__Your task__. Begin with the line that holds "安检门 (72, 418)" and repeat each line after it exactly, ending with the last line of the listing.

__Supplied material__.

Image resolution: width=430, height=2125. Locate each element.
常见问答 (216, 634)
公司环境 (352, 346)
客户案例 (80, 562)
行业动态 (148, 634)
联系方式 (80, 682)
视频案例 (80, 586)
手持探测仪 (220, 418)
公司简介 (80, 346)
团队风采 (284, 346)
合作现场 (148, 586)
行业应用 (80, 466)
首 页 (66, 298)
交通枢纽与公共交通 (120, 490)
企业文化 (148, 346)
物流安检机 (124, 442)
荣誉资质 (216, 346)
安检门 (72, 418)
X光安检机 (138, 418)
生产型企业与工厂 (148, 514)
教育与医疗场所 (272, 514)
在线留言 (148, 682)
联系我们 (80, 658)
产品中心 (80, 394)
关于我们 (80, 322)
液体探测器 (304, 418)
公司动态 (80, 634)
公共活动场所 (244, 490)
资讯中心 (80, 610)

__Output for this task__.
安检门 (72, 418)
X光安检机 (138, 418)
生产型企业与工厂 (148, 514)
教育与医疗场所 (272, 514)
在线留言 (148, 682)
联系我们 (80, 658)
产品中心 (80, 394)
关于我们 (80, 322)
液体探测器 (304, 418)
公司动态 (80, 634)
公共活动场所 (244, 490)
资讯中心 (80, 610)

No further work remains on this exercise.